_Directions_
Once the line containing "Task: Go to Accueil in WooCommerce submenu" is reached, copy it and every line after it exactly, to the end of the material, without pictures.

_Data supplied_
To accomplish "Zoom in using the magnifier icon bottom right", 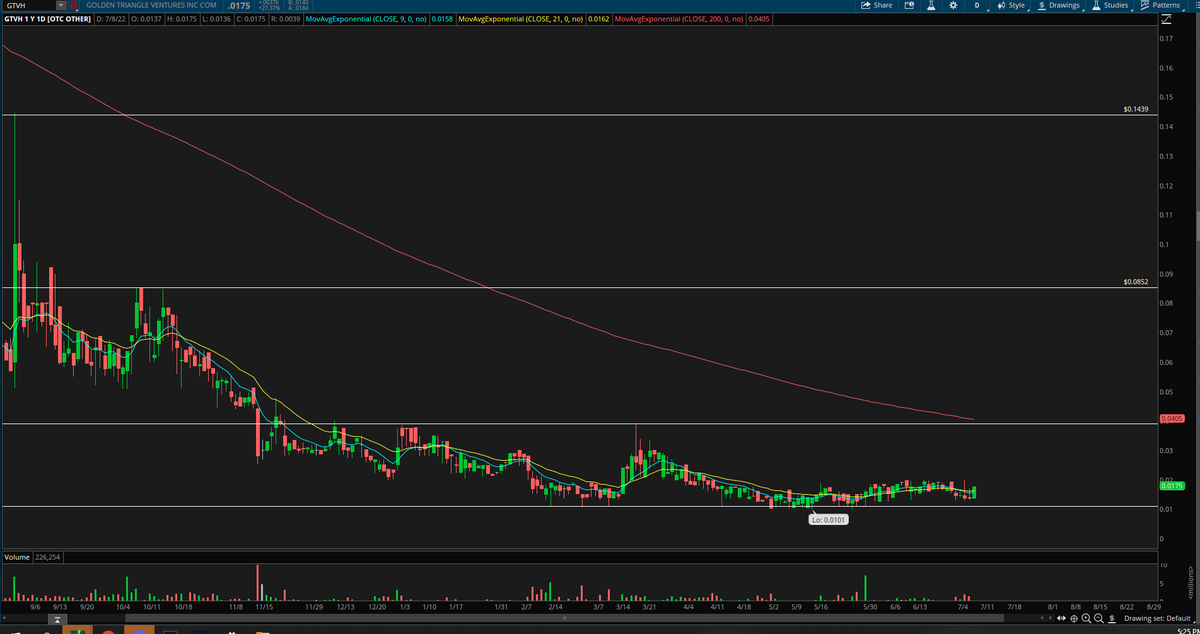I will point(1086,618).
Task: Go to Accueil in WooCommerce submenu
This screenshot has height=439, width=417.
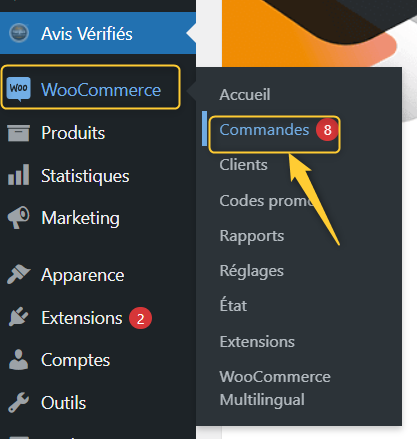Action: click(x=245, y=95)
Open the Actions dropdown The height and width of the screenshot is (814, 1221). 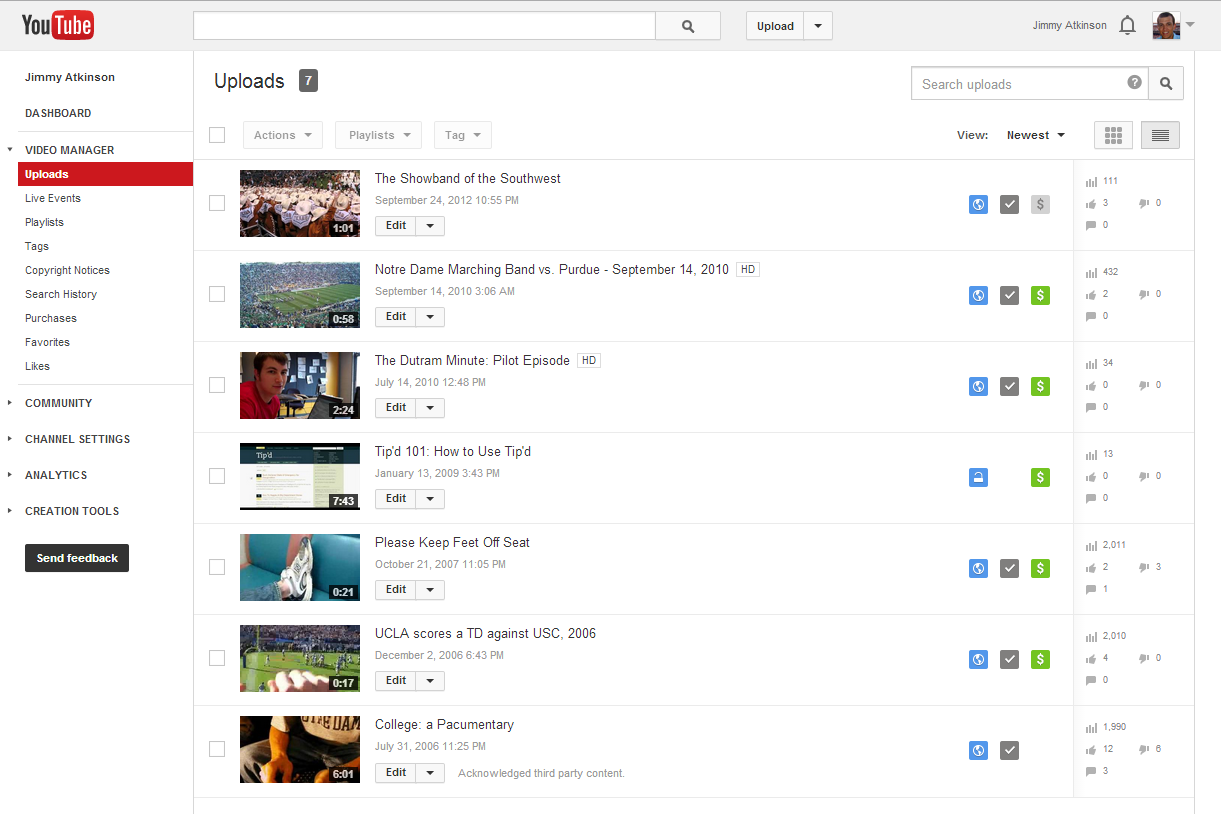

_Exercise response_
Task: Go to Accueil in WooCommerce submenu
This screenshot has height=439, width=417.
Action: click(x=245, y=95)
Open the Actions dropdown The height and width of the screenshot is (814, 1221). 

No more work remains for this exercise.